**DOCUMENT SECTION**
....................
A prominent Denver painter and video artist is suing the Colorado Department of Corrections, claiming that inadequate post-surgical treatment has left him with little use of his right hand.
The complaint filed in federal court on behalf of Dan Ellier Chapman alleges that the conduct of prison medical staff displayed "such conscious or callous indifference" to his pain and medical needs "as to rise to a level repugnant to the conscience of a reasonable person."
Chapman, 56, is best known in Denver art circles for his gritty, photorealist portraits of street life. Westword art critic Michael Paglia listed him alongside Colin Livingston, Clark Reichert, Linda Fleming and other mainstays in a piece on "Ten Artists Who Left Their Mark on Colorado in 2010." But Chapman also has had problems with the law, mostly misdemeanor or minor felony theft charges. In 2012 he pleaded guilty to motor vehicle theft in Boulder and was sentenced to four years in prison.
According to the complaint, Chapman suffers from Dupuytren's Disease, a thickening of the fibrous tissue under the skin of the palm and fingers. He had surgery to help restore mobility to his left hand a year before being sent to prison; the increasing stiffness of his right hand ultimately led DOC to approve surgery on that hand as well.
....................
**CHECK YOUR UNDERSTANDING**
1. In the article about the lawsuit, revise the part that opens with the words containing "Chapman, 56, is" and closes with "hand as well.", replacing "Chapman" with "the artist" each time it appears.
2. List every person named in the article about the lawsuit.
3. According to the article about the lawsuit, what sentence did Chapman receive after pleading guilty to motor vehicle theft in 2012?
The lines after this article come from an unrelated source.

**DATA SHOWN**
....................
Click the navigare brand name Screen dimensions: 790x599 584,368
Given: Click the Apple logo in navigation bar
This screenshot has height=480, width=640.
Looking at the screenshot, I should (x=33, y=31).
....................
**ANSWERS**
1.
the artist, 56, is best known in Denver art circles for his gritty, photorealist portraits of street life. Westword art critic Michael Paglia listed him alongside Colin Livingston, Clark Reichert, Linda Fleming and other mainstays in a piece on "Ten Artists Who Left Their Mark on Colorado in 2010." But the artist also has had problems with the law, mostly misdemeanor or minor felony theft charges. In 2012 he pleaded guilty to motor vehicle theft in Boulder and was sentenced to four years in prison.
According to the complaint, the artist suffers from Dupuytren's Disease, a thickening of the fibrous tissue under the skin of the palm and fingers. He had surgery to help restore mobility to his left hand a year before being sent to prison; the increasing stiffness of his right hand ultimately led DOC to approve surgery on that hand as well.

2. Dan Ellier Chapman, Michael Paglia, Colin Livingston, Clark Reichert, Linda Fleming

3. Four years in prison.